Data for the task:

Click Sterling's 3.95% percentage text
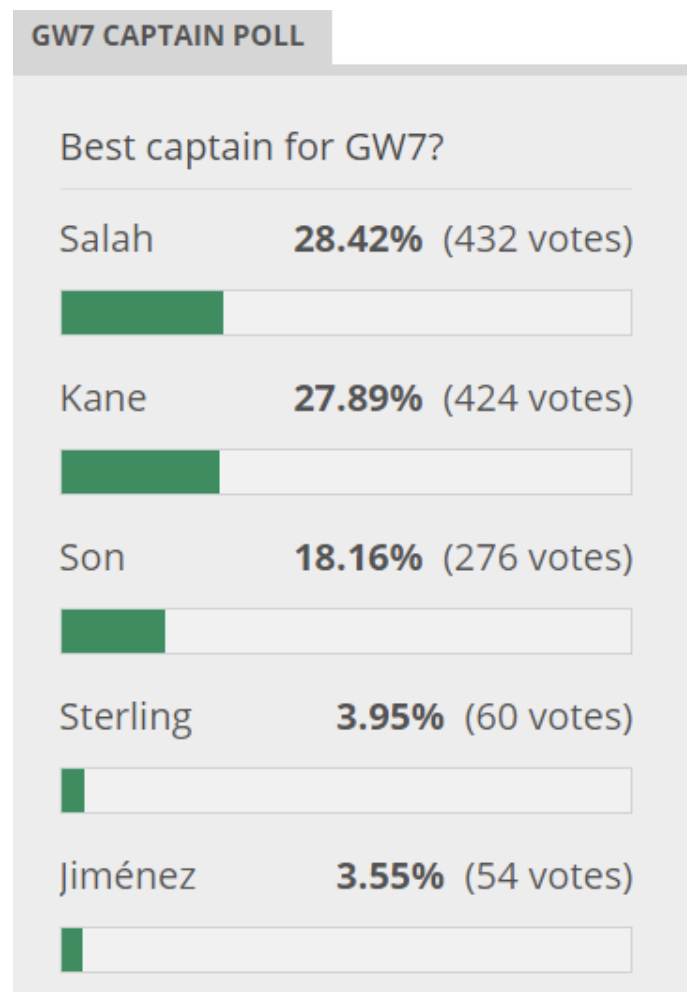Screen dimensions: 696x1004 click(x=390, y=717)
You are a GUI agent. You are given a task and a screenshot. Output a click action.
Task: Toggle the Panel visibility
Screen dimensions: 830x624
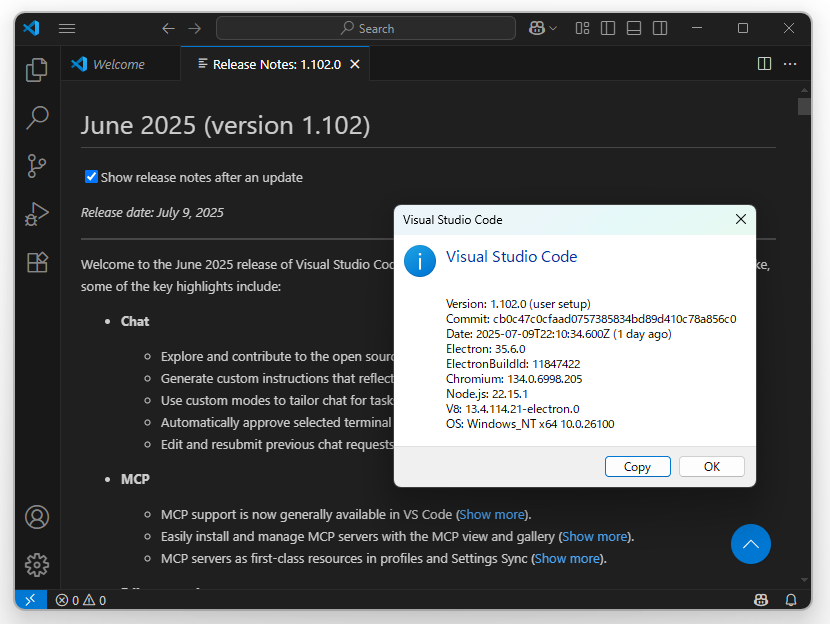coord(633,28)

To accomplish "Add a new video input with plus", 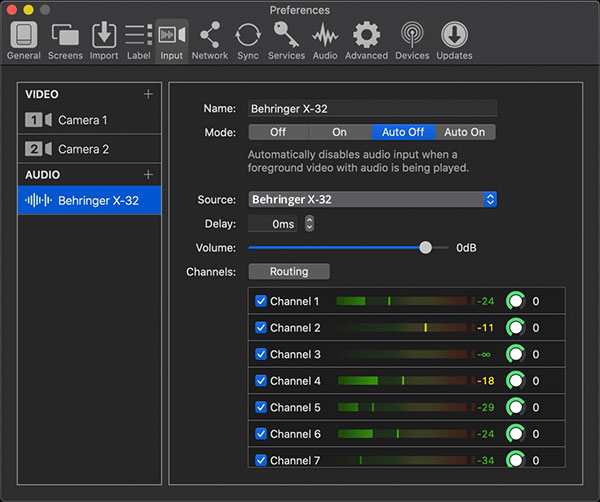I will point(148,94).
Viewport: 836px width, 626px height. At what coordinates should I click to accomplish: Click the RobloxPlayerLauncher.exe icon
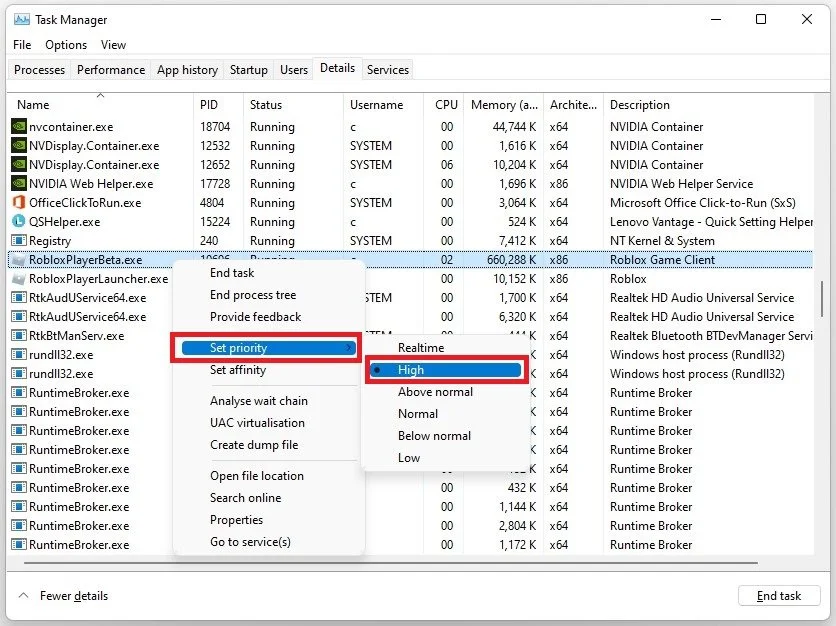coord(19,278)
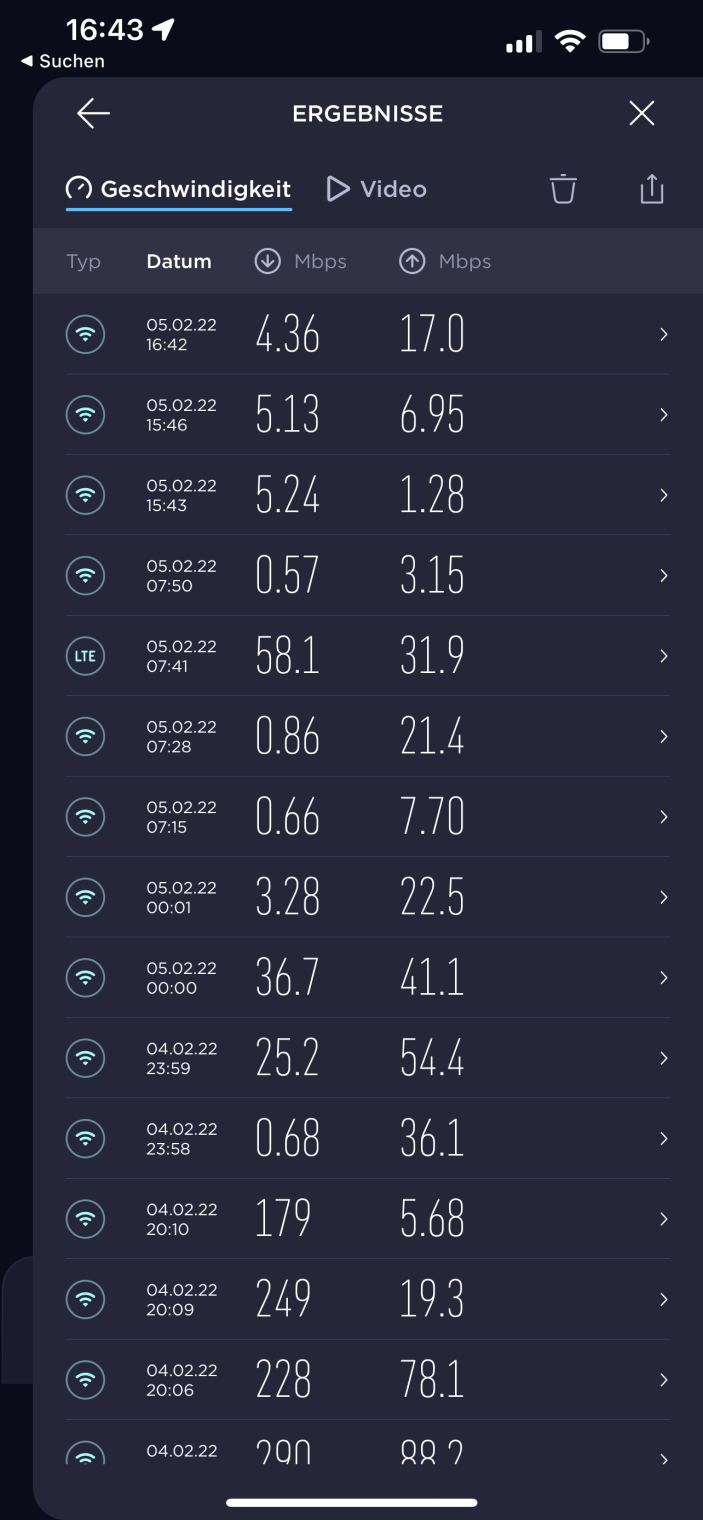The image size is (703, 1520).
Task: Sort results by Typ column header
Action: click(x=84, y=262)
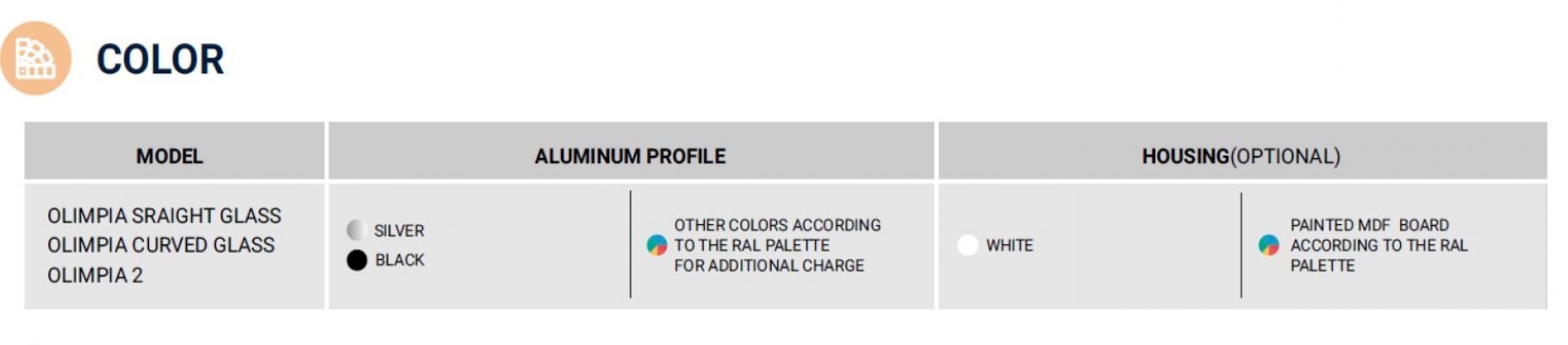Click the OTHER COLORS ACCORDING text line
1568x345 pixels.
[x=777, y=225]
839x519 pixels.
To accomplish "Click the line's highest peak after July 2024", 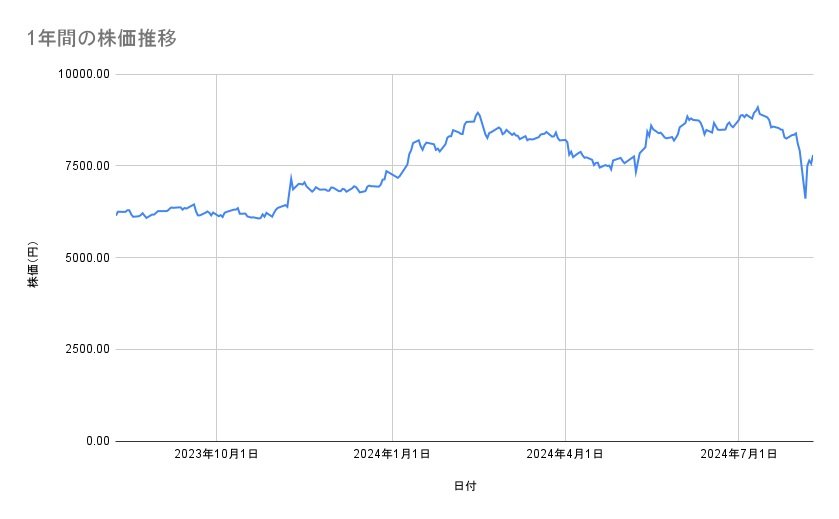I will pyautogui.click(x=758, y=107).
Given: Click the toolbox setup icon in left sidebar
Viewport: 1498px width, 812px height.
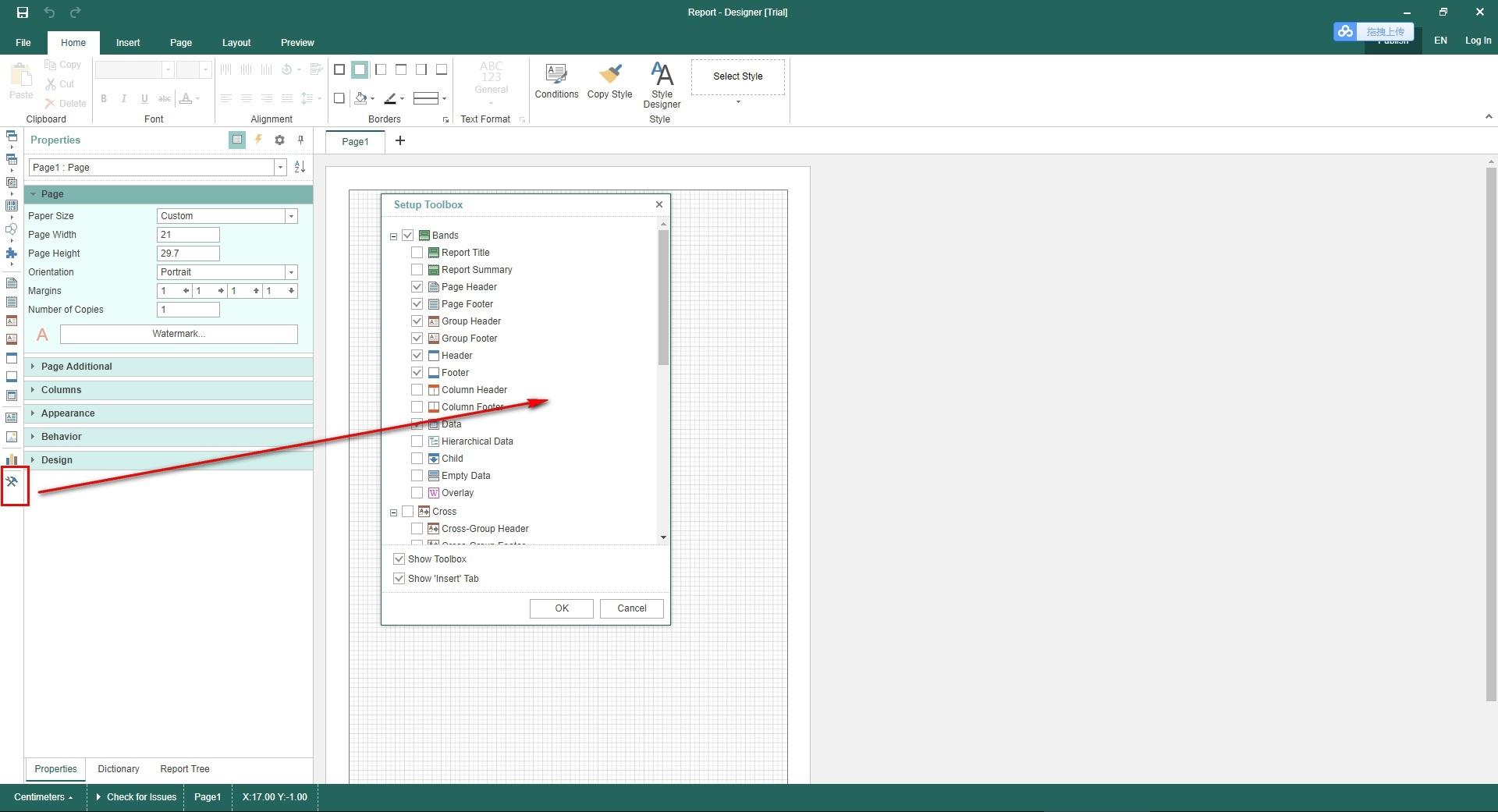Looking at the screenshot, I should 12,482.
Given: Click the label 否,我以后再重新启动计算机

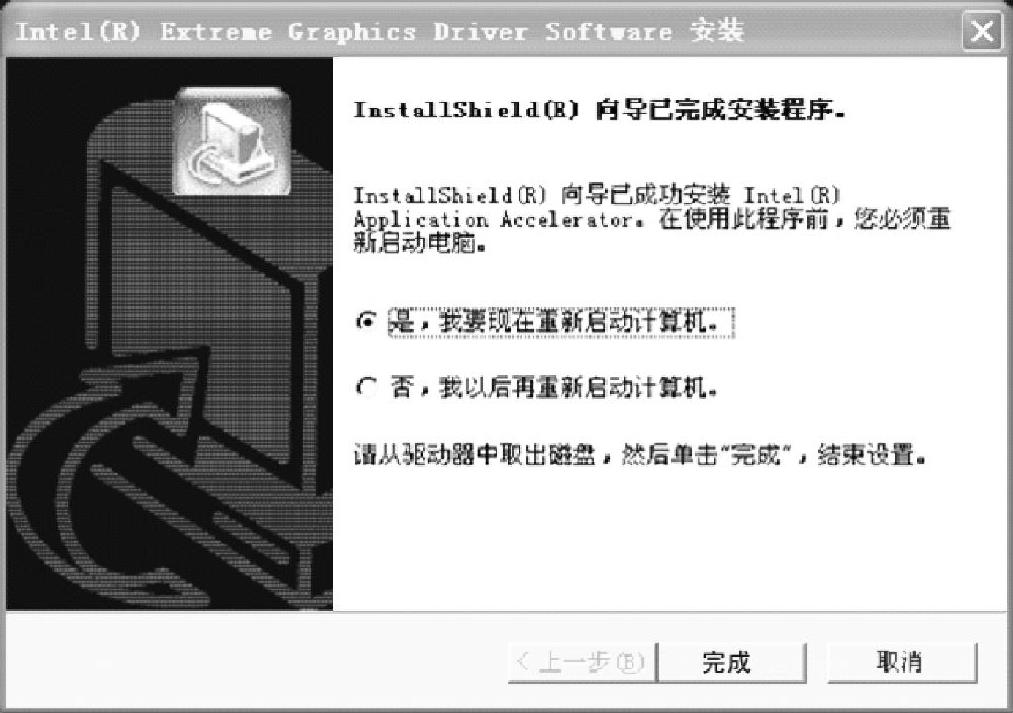Looking at the screenshot, I should tap(554, 388).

What needs to be done: Set down exactly the lines between the one with "Given: Click the toolbox" and the last line of the material above, both included, but none of the pictures.

Task answer:
Given: Click the toolbox setup icon in left sidebar
Viewport: 1498px width, 812px height.
Looking at the screenshot, I should 12,482.
Given: Click the label 否,我以后再重新启动计算机

Looking at the screenshot, I should tap(554, 388).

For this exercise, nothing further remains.